# Automatic sometimes won't shift into 3rd or 4th



## jimaphill (Feb 7, 2004)

Starting a few days ago, my 4-speed automatic 56,000 miles, fluid changed at 36,000) sometimes won't shift into 3rd or 4th but instead stays in 1st and 2nd. When it does this, it shifts into 2nd at almost exactly 4,000 RPM, whether the acceleration is hard or gentle. The shifts feel normal, whether the problem occurs or not.

No OBD II codes, and I feel that the transmission itself is OK but that there's something wrong with an electrical cable or sensor.


----------



## Shawn (Sep 18, 2002)

Hmmm that bites. Do you drive the car hard? Our trannies are weak as hell, I learned that the hard way.


----------



## ScAvEnGeR (Jan 28, 2004)

OK... I'm having the same problem as this one and I drove it damn hard... Until the speed cut at 190km/h and 7000 RPM... Any advise???


----------



## jimaphill (Feb 7, 2004)

Shawn said:


> Hmmm that bites. Do you drive the car hard? Our trannies are weak as hell, I learned that the hard way.


I drive it easy, on flat land, and carry very little load. I think the transmission itself is fine but that the people who removed the engine and transmission (apparently the engine was ruined when it was filled with transmission fluid and then rebuilt) did a bad job reinstalling the electrical cables and routed some of them badly and let some dangle unsupported. 

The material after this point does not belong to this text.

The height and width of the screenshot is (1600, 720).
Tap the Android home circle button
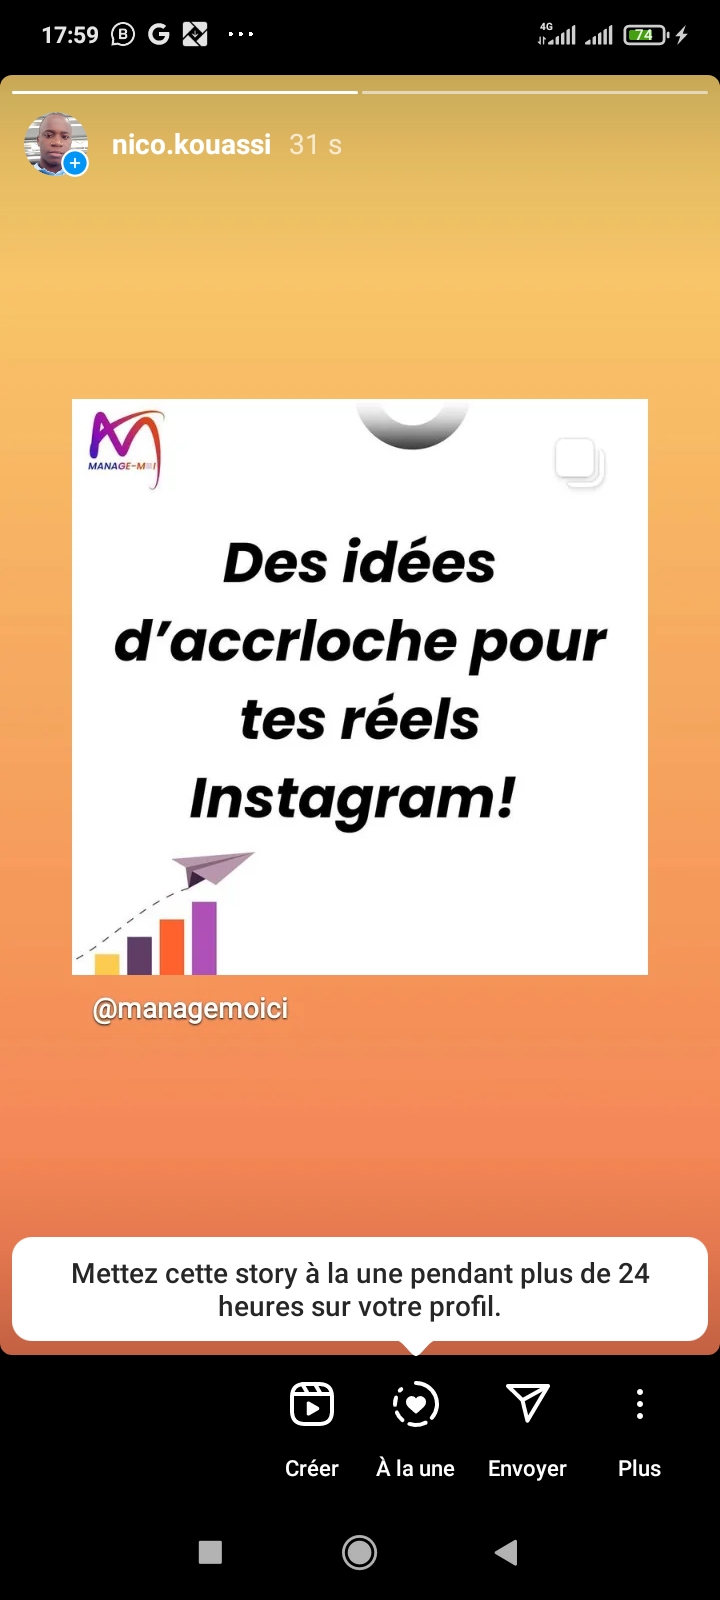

I thought the problem could be with the vehicle speed sensor, which has one of those dangling cables, but apparently it's used only by the speedometer, not the computer. However I've heard that there's a second speed sensor that reads the motion of the parking pawl teeth, although I haven't been able to find it on the car or any schematic (but I don't have a transmission schematic).


----------



## lshadoff (Nov 26, 2002)

According to the '97 FSM, a MIL light is not tripped for failure to shift into 3 or 4 if the problem is "...an electrical malfunction (circuits open or shorted) but is a mechanical malfunction such as control valve sticking, improper solenoid valve operation, malfunctioning servo piston or brake band, etc.". The MIL codes are P0703 and P0704.

So, you're right; look for an electrical problem.

Inputs to the A/T control unit are:
O/D OFF indicator
Vehicle speed sensor
Throttle opening from ECM
Engine Speed from ECM
TPS
Inhibitor switch (controls what gear you are in - operated by the shift lever)
Overdrive control switch
A/T fluid temperature sensor
Revolution sensor from trans

Lew


----------



## BryanC 95SE-R (Mar 24, 2004)

I dont know, but this might be a possibility, but im not mechanically inclined, so i dont value my own opinion on this matter, its jsut a possibility it could be a downshift celanoid or somehing, same thing happend to my dads blazer.
bryan


----------



## Dego (May 21, 2003)

This might sound stupid, but hell I aint no mechanic eather. I am having simular problem in my Jeep, and I suspect that when I got my oil changed and they topped off my fluids thiey over filled the Trani fluid. I checked my fluids after I noticed the problem and my trani fluid was way over filled. So far I have only noticed it when it is hot out and my transmition shifts fine at first but after driving it for 10 minutes or so, that's when the problem starts. If this aplies then cool, if not sorry for straying a bit.


----------



## ScAvEnGeR (Jan 28, 2004)

I found the source for my problem... It's just that the auto trans has "spun" some length of the accelerator cable IN so all I did was adjust the cable by pulling a little back out~! SIMPLE 

Our throttle cable is two parts right??? There's the one connected to the pedal then the hub and connects to the tranny right??? The one on the tranny has a little squeeze-to-unlock cable "valve"... Just press down on it and adjust the cable either up or down... Pull more out of the tranny if the shift is at too high rev... But not too much cause if you do then you'll never launch~! Hhahaha....


----------



## Honestgabes (Sep 10, 2016)

My name is gabe. I'm having the exact problem. How exactly did you fix it. Where is the location on the tranny? Any help would be great.


----------